The larger truth about the 2018 Best College rankings, which were released Tuesday, is that once again New Jersey has made a less-than-stellar showing. That’s not good news in a state that is struggling to be competitive, to build and maintain a talented work force, and to keep its own college-age students from fleeing their state.

U.S. News reviewed 311 schools for the Best National Universities list. Only three N.J. schools were in the Top 100: Princeton, Rutgers-New Brunswick at No. 69 and Stevens Institute of Technology at No. 70. Only eight New Jersey schools made the list at all. (The others are Seton Hall at No. 124, Rutgers-Newark at No. 133, New Jersey Institute of Technology at No. 140, Rowan at No. 171 and Montclair State at No. 187.)

By comparison, New York had five schools ranked in the first 42 spots; Pennsylvania had five schools ranked in the Top 52. Massachusetts, the only state with high schools at the same level as New Jersey, had eight schools in the Top 40 spots.
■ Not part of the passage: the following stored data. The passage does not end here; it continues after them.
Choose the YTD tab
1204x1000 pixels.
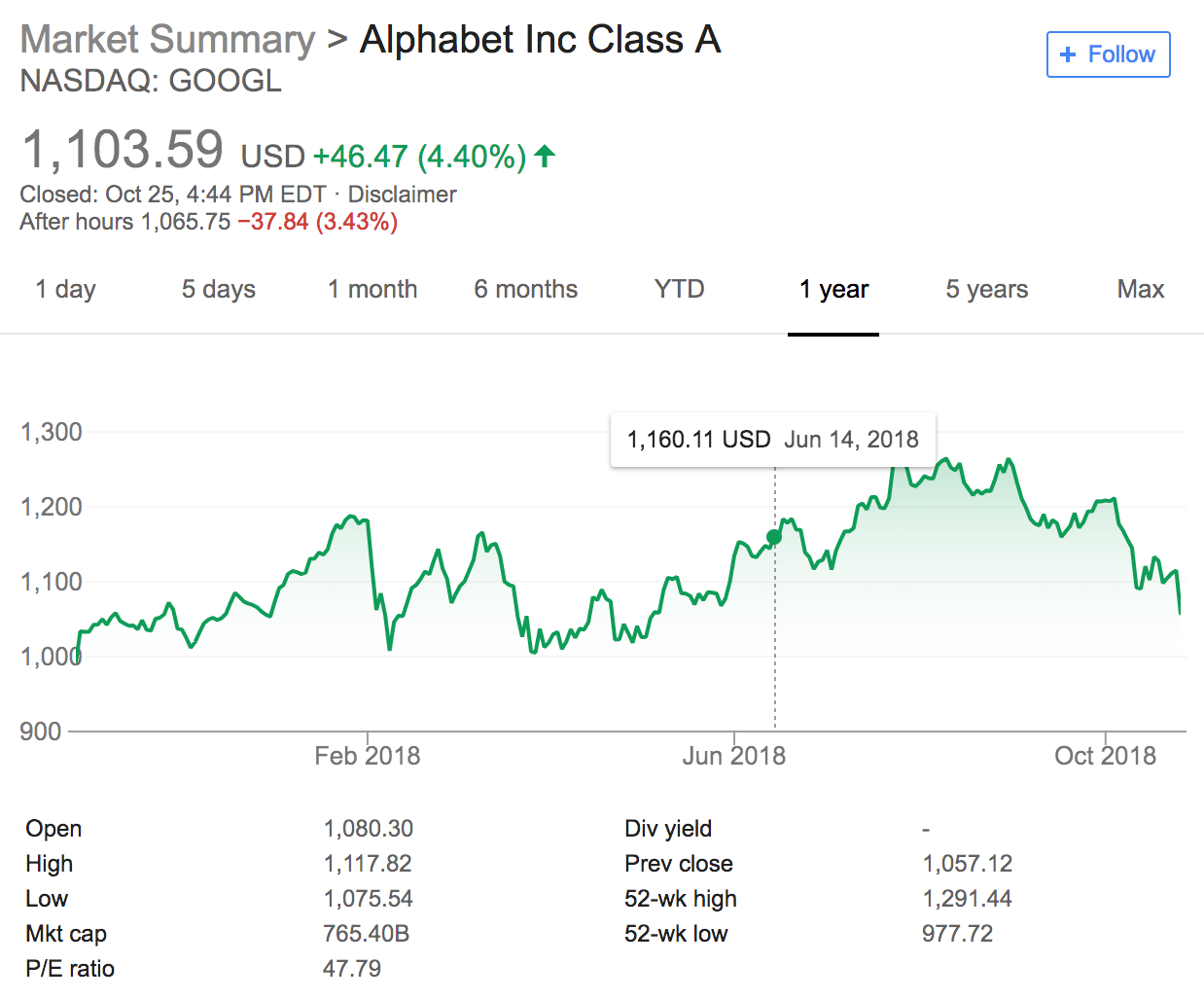coord(680,289)
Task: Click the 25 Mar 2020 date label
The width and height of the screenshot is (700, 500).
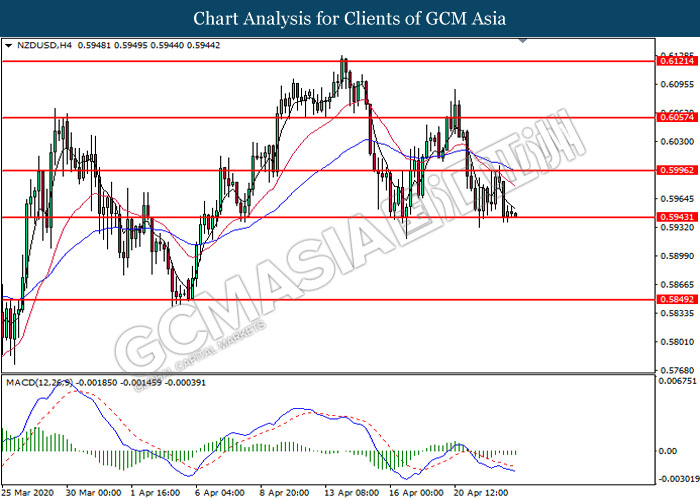Action: pos(27,493)
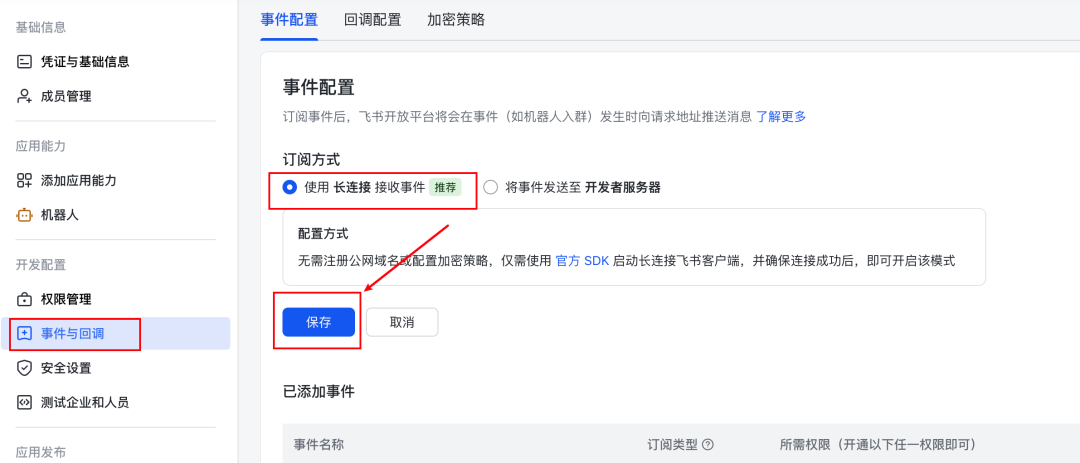Open the 回调配置 tab
This screenshot has height=463, width=1080.
pos(372,20)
All told, New York (with eight), Pennsylvania (six) and Massachusetts (seven) combine to have 21 schools ranked before New Jersey gets its second.

There are some positives.

Rowan certainly deserves praise for making the list for the first time. And New Jersey had a number of schools rated well on the list of the best regional universities in the North, led by The College of New Jersey at No. 4.

But New Jersey needs to do better.

The outmigration of college-age New Jersey residents is a huge loss for the state’s business community — and, unfortunately, this is one ranking where New Jersey is No. 1 in the nation. No state loses more of its students.

U.S. News & World Report said its rankings focus on academic excellence, “with schools evaluated on hundreds of data points and up to 15 measures of academic quality.” Graduation rates and freshman retention rates carry the most weight, with the top schools having “significantly higher graduation and freshman retention rates than other schools,” the magazine explained.

New Jersey’s mediocre showing in these annual rankings is not solely responsible for the state’s brain drain. Certainly, there are good schools in the state producing talented graduates. But a vibrant, diverse state such as New Jersey must do better. Or it won’t be vibrant for long.